Spandau Ballet singles chronology
| "Highly Strung" (1984) | "Round and Round" (1984) | "Fight for Ourselves" (1986) |

= Round and Round (Spandau Ballet song) =

"Round and Round" is a song by the English new wave band Spandau Ballet, released as the fourth single from the 1984 album Parade. In their native UK, the song reached number 18 on the UK Singles Chart, and reviews were mixed.

==Release and commercial performance==
Recorded in spring 1984, "Round and Round" was released in the UK on 26 November of that year and peaked at number 18 there.
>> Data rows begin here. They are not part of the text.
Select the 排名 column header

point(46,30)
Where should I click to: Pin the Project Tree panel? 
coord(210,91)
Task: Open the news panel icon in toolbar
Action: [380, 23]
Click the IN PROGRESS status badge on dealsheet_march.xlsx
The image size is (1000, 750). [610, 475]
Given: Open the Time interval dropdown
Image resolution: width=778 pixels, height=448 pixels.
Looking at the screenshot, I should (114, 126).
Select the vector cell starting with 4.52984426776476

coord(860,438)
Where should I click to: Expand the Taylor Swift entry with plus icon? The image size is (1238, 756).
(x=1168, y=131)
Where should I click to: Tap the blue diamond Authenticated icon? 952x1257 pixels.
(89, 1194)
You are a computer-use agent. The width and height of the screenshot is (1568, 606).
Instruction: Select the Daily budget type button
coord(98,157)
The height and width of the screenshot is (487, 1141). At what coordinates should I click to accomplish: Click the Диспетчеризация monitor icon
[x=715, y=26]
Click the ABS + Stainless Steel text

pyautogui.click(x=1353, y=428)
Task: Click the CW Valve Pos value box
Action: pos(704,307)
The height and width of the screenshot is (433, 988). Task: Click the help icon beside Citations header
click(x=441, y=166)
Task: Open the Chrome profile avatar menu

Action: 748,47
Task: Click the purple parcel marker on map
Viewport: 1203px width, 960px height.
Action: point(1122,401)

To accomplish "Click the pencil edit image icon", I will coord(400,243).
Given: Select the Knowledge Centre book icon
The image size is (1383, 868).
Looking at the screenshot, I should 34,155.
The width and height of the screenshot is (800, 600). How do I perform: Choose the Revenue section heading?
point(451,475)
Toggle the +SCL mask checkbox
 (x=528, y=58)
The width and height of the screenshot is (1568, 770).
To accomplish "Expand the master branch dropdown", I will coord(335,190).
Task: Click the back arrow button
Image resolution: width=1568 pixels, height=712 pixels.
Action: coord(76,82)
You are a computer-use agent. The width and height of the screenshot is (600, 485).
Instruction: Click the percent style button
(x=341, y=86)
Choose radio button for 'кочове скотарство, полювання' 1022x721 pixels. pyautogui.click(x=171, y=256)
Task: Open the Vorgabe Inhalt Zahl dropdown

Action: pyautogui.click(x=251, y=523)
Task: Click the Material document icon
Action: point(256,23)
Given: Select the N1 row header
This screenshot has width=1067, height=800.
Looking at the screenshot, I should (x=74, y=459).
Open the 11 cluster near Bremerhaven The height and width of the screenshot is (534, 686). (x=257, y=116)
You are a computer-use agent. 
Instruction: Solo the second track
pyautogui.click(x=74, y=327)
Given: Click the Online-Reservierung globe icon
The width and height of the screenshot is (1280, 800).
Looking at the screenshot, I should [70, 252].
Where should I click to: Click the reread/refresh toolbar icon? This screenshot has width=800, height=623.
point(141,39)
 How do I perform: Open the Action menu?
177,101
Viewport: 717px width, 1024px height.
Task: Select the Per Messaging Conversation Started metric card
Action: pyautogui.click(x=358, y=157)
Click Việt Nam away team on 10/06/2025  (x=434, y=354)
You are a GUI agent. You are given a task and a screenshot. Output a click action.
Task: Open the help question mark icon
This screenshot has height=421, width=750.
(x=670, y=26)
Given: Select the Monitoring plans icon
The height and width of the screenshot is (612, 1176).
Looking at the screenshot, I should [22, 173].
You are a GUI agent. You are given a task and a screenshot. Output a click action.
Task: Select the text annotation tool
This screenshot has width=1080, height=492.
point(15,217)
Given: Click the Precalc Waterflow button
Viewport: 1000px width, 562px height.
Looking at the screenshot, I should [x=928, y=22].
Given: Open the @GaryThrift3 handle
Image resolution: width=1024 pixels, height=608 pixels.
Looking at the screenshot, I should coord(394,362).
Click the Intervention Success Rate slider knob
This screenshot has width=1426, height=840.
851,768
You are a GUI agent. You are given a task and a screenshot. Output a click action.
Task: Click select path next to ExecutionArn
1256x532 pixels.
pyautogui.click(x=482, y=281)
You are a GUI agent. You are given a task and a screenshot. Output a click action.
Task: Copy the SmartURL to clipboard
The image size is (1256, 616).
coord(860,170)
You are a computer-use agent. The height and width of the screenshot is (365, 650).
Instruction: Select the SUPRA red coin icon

It also reached number 9 in Ireland, number 11 in Italy, number 14 in Spain, number 16 in Australia. and number 37 in the Netherlands.

==Critical reception==
Lesley White of Smash Hits summed it up as "slick, polished and confident. A hit—with me at least." In a review of Parade for Record Mirror in which she finds little to recommend, Betty Page admitted the song had a "neat turn of melody". Number Ones Phil McNeill, however, wrote that band guitarist/songwriter Gary Kemp "seems so obsessed with crafting his little pop gems, he doesn't notice how boring they are" and dismissed "Round and Round" as "well-crafted tedium".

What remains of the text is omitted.